Menurut Joko, proyek penguatan Pelajar Pancasila yang menjadi salah satu bagian penting dari Kurikulum Merdeka membuat para pendidik melek untuk tidak menilai siswa dari kemampuan kognitif semata. Sekarang hasil pembelajaran diarahkan dengan hasil belajar yang nyata ke terbentuknya karakter siswa dalam enam profil Pelajar Pancasila.
Guru SD Negeri 005 Sekupang, Batam, Stefani Anggia Putri, mengatakan, Kurikulum Merdeka dilakukan di kelas I dan IV SD. Kurikulum Merdeka memberikan pelajaran paradigma baru dan diferensiasi. Materi yang diajarkan jadi terfokus dan sederhana. Materi di buku untuk siswa SD melatih kecakapan dalam memahami bacaan dan bernalar matematika.
Struktur Kurikulum Merdeka ada dua, yakni pembelajaran intrakurikuler berupa pembelajaran sehari-hari dan kokurikuler dengan proyek Profil Pelajar Pancasila. Adapun capaian pembelajaran dibagi dalam beberapa fase, yakni A (kelas 1-2), B (3-4), dan C (5-6). Sementara tujuan pembelajaran sekarang disusun guru dan alur pembelajaran disusun per fase per tahun.

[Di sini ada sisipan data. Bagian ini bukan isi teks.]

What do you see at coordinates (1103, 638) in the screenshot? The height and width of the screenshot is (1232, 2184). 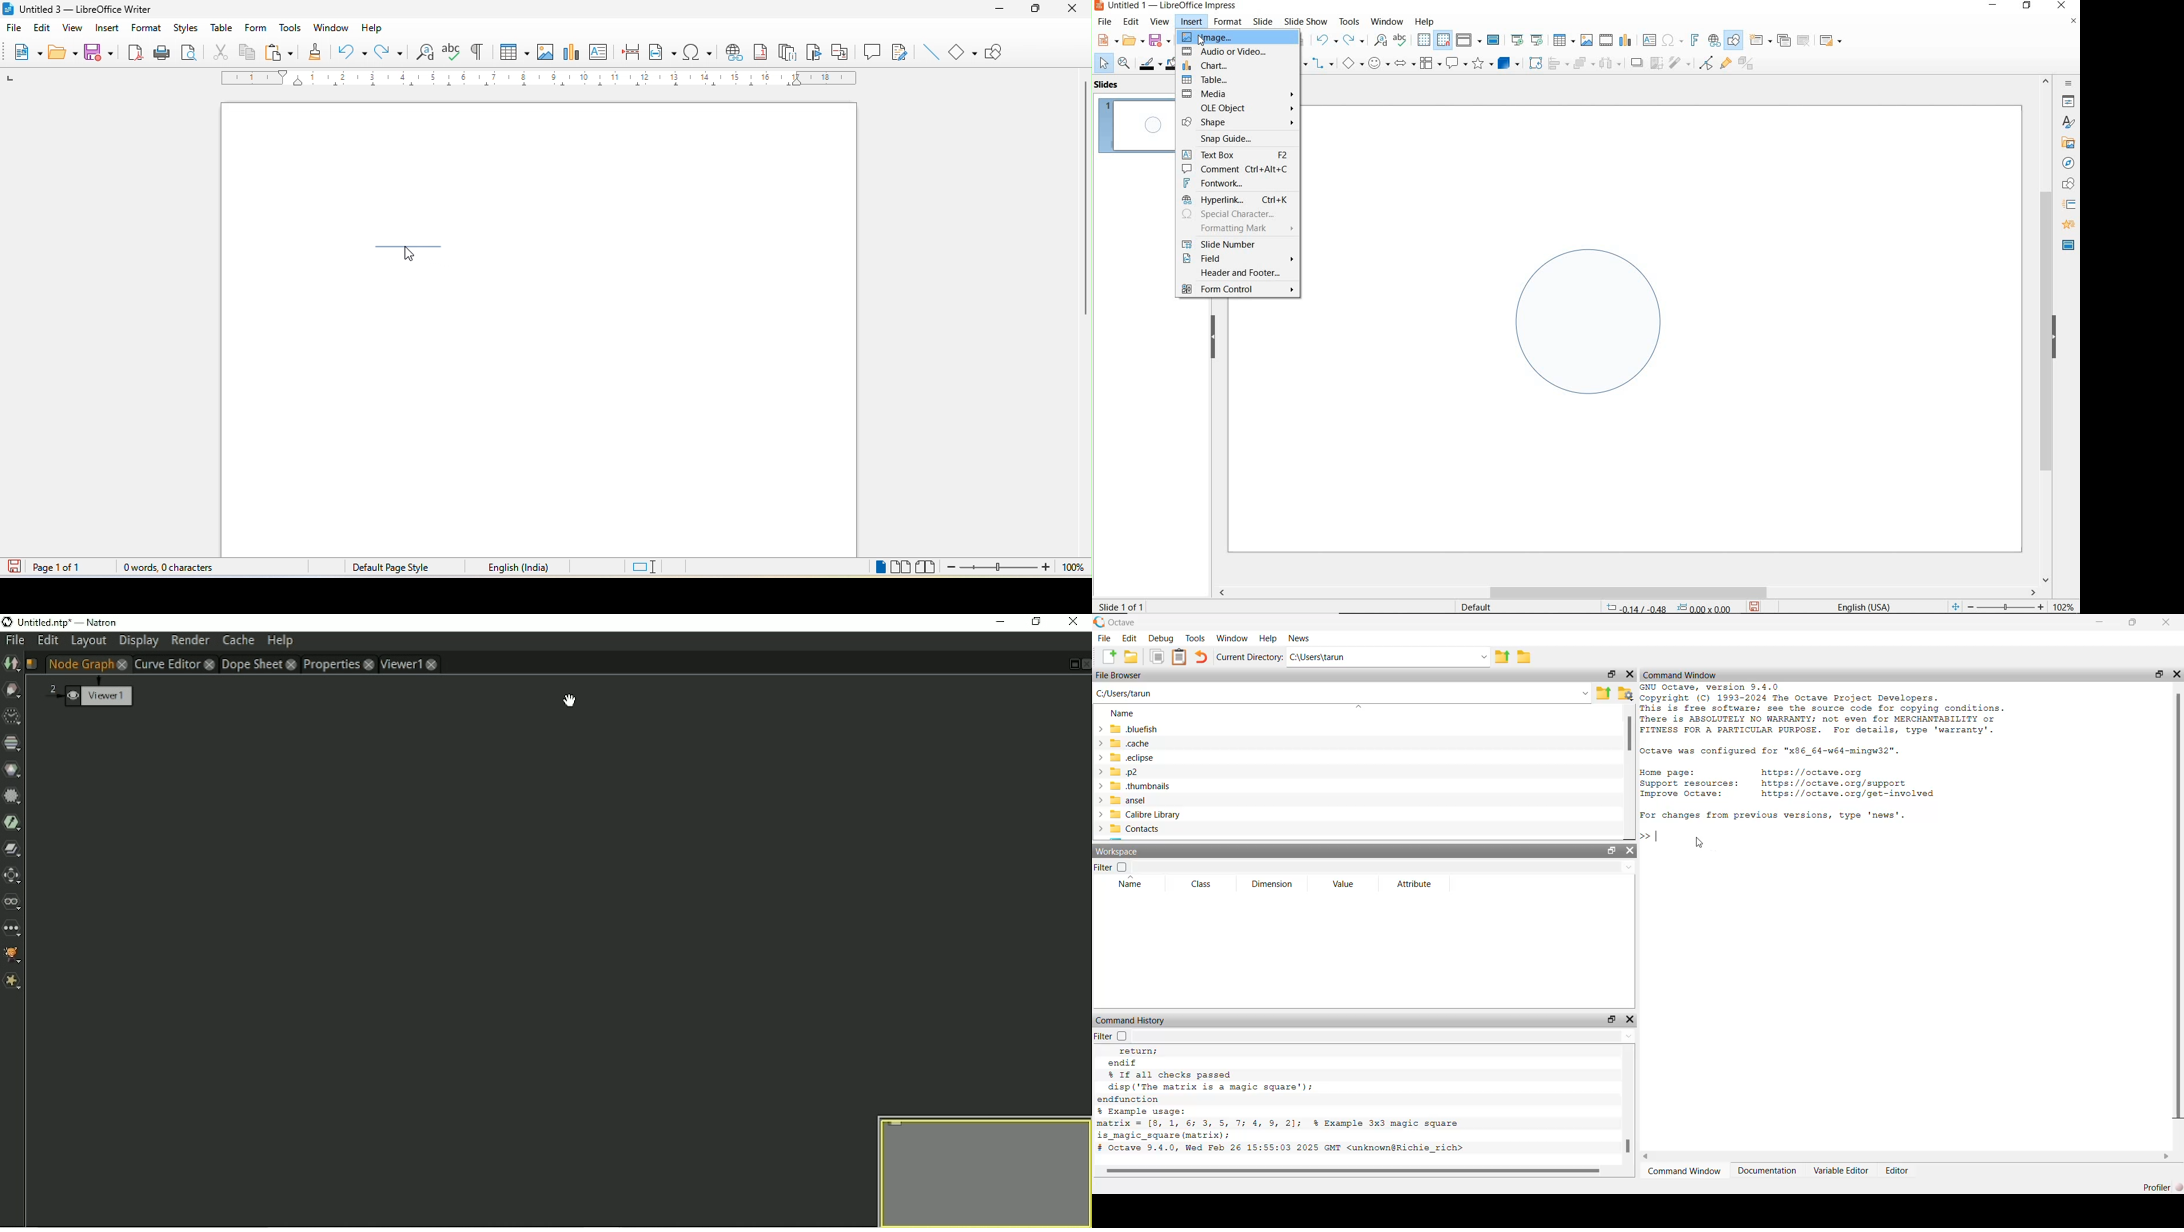 I see `File` at bounding box center [1103, 638].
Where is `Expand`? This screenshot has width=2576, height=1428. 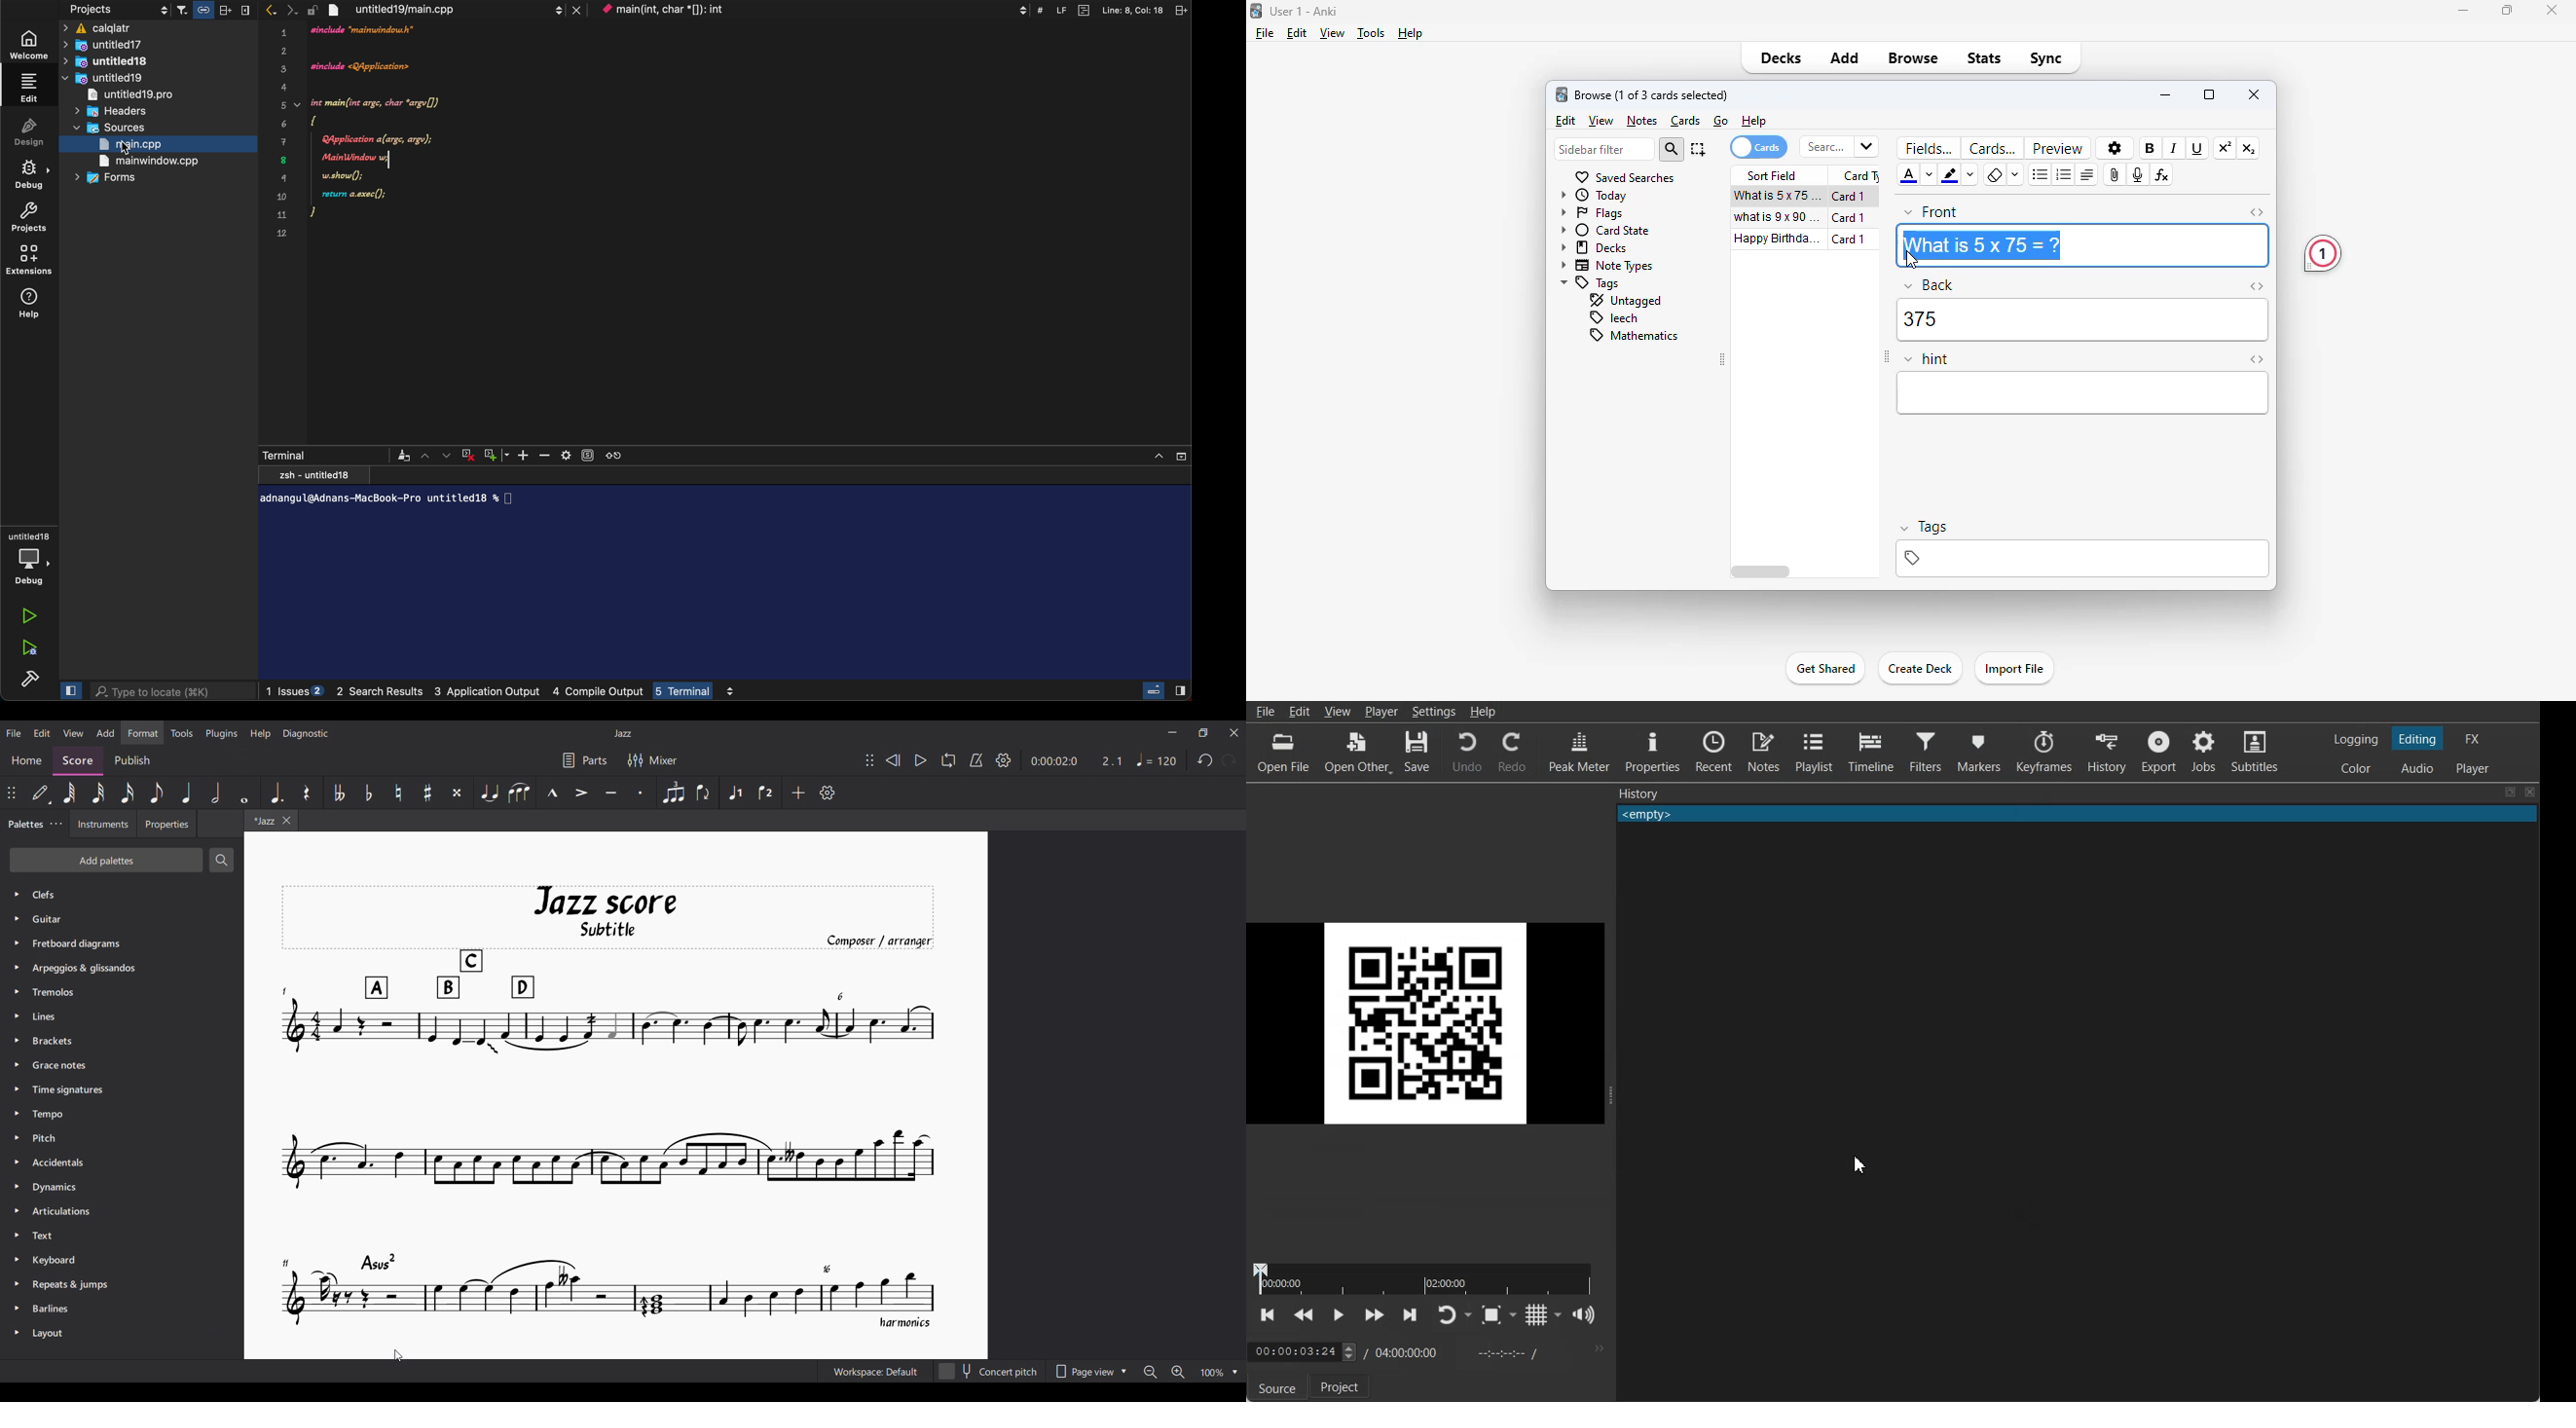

Stefani mengatakan, pada awal semester, guru melakukan asesmen/diagnosis awal dengan asesmen sumatif dan formatif, serta kelas tinggi, ditambah Asesmen Kompetensi Minimum untuk literasi, numerasi, dan survei lingkungan belajar.
Menurut Stefani, pembelajaran berbasis proyek memberi kesempatan bagi siswa untuk mendapatkan pengalaman belajar secara langsung. Pada semester pertama, siswa mengerjakan proyek gaya hidup berkelanjutan dengan mempelajari tentang sampah, antara lain dengan menyanyikan lagu ”Jangan Membuang Sampah Sembarangan”. Di sini, anak belajar memilah sampah hingga mendaur ulang sampah.
Lalu, pada semester kedua, siswa mengerjakan proyek kearifan lokal dengan belajar permainan tradisional lompat tali dan congkal, serta menyanyikan lagu daerah. Orangtua juga dilibatkan sebagai narasumber dengan berbagi pengalaman tentang kearifan lokal yang mereka alami. Pada akhir semester, nantinya ada rapor dan pameran proyek selama satu tahun.